• [TASK BRIEF]: Reproduce, without any change, everything in the passage about Bey and TAZ from "Williams suggests that" down to "to such concepts.".

• [SOURCE DOCUMENT]:
Benjamin Noys lists TAZ as one of a number of recent approaches emphasizing the role of space in liberation. Simon Sellars refers to ‘Reclaim the Streets’ occupations, raves, and occasions where protesters overrun police, as instances of TAZ. He also surveys a list of academic pieces which refer to TAZ in relation to themes such as popular culture, Critical Mass, areas of Deaf culture defined by sign language, Stonehenge, camping, hip-hop, and various Black, women’s, and gay/queer spaces. Williams uses a similar example of the Fare Dodgers’ Liberation Front, who held parties on London Underground stations to protest and subvert fare rises. Jeff Shantz sees Bey’s work as an inspiration for the formation of anarchist social centers in 1990s America. Sellars suggests that the idea of TAZ became widespread, but without a definite meaning. It had general connotations of anarchy and freedom, but was not always understood in Bey’s sense. This led to criticisms, such as Zerzan’s depiction of the term as ‘hip posturing’. Similarly, Geert Lovink has observed that TAZ is taken out of its political and cultural context in recuperated forms of cyberculture.
Williams suggests that TAZ, and some of Bey’s other concepts, tend to be ‘empty signifiers‘: They have so many meanings and uses that they lack a definite meaning. He also draws the conclusion from Bey that fulfillment never comes, that a little enlightenment is better than none. He argues that Bey ultimately arrives at the conclusion that anarchism is unattainable. Instead, he seeks to make the current world a bit more anarchist. However, I’d suggest that there’s a core qualitative reference to intensity and disalienation which provides a core of meaning to such concepts.
It is true that Bey is sometimes strategically pessimistic. He is not confident that we can reach emancipation from the strategic options available today. However, he has a clear transformative perspective in which the ultimate goal is a society integrated by passion, operating as something like a permanent TAZ. Enlightenment is not an absent goal which never comes. Enlightenment means altered consciousness, which is a lived alternative.
Bey does not simply try to make the world a bit better. He has an antagonistic orientation to a dominant system, conceived as a ‘totality’ or Spectacle. Far from becoming more pessimistic with time, Bey becomes more revolutionary after the collapse of ‘communism’. He feels a need for uncompromising opposition to a system which accepts only full capitulation. On this question, I believe Bey is right, and Williams is wrong. The Gramscian strategy of fighting in the ‘trenches and fieldworks‘ of a complex society is increasingly ineffective in a ‘joined-up‘, high-speed, low-tolerance form of capitalism. The system’s demand for total capitulation makes it impossible to make the world a bit better – especially from a standpoint inside it. Today, even the most reformist demands seem to require a near-revolution to succeed. Those who give up on revolution, and use their included position to seek small reforms, will have to settle for less and less.

• [INPUT DATA]:
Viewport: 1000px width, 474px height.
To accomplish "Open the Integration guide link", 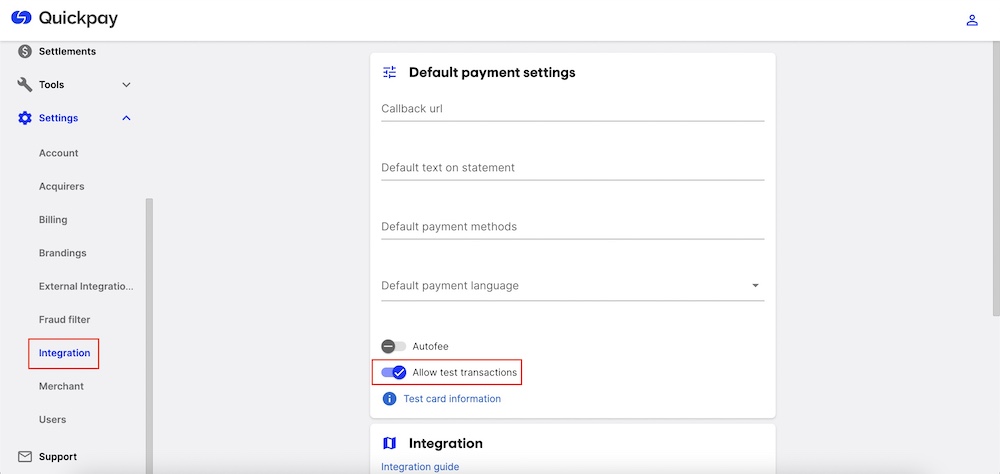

• [YOUR SOLUTION]:
Williams suggests that TAZ, and some of Bey’s other concepts, tend to be ‘empty signifiers‘: They have so many meanings and uses that they lack a definite meaning. He also draws the conclusion from Bey that fulfillment never comes, that a little enlightenment is better than none. He argues that Bey ultimately arrives at the conclusion that anarchism is unattainable. Instead, he seeks to make the current world a bit more anarchist. However, I’d suggest that there’s a core qualitative reference to intensity and disalienation which provides a core of meaning to such concepts.